» EXCERPT PROVIDED
★ ★ ★ ★

United States Air Force general

Leo W. Smith II (born March 13, 1936) is a retired American Air Force lieutenant general whose last assignment was vice commander in chief, Strategic Air Command, headquartered at Offutt Air Force Base, Nebraska. He assumed this position June 1, 1991 and served until June 1, 1992.

==Biography==
Smith was born March 13, 1936, in Omaha, Nebraska, and graduated from Dowling High School, Des Moines, Iowa, in 1954. He earned a Bachelor of Science degree in military engineering from the U.S. Military Academy in 1958 and a Master of Science degree in government from Southern Illinois University in 1971. He completed Squadron Officer School in 1962, Air Command and Staff College in 1972, Naval Command and Staff College as a distinguished graduate in 1973, and the Department of State Senior Seminar in Foreign Policy in 1977. He also attended Cornell University's Executive Development Program Course in 1979, and John F. Kennedy School of Government's Program for Senior Managers in Government in 1987.

★ ★ ★ ★

[Text and item location entries]
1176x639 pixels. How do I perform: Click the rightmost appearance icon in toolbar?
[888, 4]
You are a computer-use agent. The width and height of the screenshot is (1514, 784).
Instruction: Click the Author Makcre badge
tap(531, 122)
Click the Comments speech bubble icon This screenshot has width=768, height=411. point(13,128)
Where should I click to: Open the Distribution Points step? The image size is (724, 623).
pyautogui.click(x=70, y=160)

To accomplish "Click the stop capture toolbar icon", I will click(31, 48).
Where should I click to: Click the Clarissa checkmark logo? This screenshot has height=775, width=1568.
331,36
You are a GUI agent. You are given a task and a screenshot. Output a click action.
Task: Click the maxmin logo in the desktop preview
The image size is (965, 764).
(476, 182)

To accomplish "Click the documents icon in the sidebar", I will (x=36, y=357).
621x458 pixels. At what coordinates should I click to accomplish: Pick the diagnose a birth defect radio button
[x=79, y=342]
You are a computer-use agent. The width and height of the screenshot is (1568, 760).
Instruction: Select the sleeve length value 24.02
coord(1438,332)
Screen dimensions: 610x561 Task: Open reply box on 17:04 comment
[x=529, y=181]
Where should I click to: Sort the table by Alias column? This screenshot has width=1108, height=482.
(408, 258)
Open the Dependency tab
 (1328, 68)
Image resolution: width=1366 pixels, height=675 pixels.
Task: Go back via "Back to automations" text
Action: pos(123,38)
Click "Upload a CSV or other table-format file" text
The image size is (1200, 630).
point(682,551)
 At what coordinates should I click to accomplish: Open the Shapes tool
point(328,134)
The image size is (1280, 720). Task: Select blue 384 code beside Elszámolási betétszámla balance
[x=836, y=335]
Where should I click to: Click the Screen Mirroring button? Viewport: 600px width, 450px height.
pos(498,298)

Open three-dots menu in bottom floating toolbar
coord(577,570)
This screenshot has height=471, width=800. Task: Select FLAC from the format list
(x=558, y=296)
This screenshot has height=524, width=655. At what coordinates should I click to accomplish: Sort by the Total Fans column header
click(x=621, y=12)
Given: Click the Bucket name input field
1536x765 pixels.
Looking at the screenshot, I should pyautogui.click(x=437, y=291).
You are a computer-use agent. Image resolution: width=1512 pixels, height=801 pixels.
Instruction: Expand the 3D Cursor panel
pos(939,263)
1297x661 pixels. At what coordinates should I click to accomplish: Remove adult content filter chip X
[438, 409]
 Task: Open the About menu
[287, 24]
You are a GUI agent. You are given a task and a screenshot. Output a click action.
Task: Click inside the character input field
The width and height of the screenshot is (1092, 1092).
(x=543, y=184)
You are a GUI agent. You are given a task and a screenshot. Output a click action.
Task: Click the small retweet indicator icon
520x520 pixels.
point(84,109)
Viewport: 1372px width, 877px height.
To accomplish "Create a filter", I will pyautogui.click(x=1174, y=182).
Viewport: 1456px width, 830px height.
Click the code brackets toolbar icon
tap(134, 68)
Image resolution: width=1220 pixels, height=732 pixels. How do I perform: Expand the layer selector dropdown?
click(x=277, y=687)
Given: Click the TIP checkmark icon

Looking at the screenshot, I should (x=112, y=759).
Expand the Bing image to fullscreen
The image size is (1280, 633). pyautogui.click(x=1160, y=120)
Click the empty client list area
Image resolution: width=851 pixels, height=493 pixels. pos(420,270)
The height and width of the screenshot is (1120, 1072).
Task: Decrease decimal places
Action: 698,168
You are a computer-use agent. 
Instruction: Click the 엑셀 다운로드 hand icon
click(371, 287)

★ ★ ★ ★

» DESCRIPTION OF THE TASK
Output, word for word, the stretch of the Leo W. Smith II biography from "United States Air" through "June 1, 1992.". These rows stand on their own, apart from the text.

» WRITTEN RESPONSE
United States Air Force general

Leo W. Smith II (born March 13, 1936) is a retired American Air Force lieutenant general whose last assignment was vice commander in chief, Strategic Air Command, headquartered at Offutt Air Force Base, Nebraska. He assumed this position June 1, 1991 and served until June 1, 1992.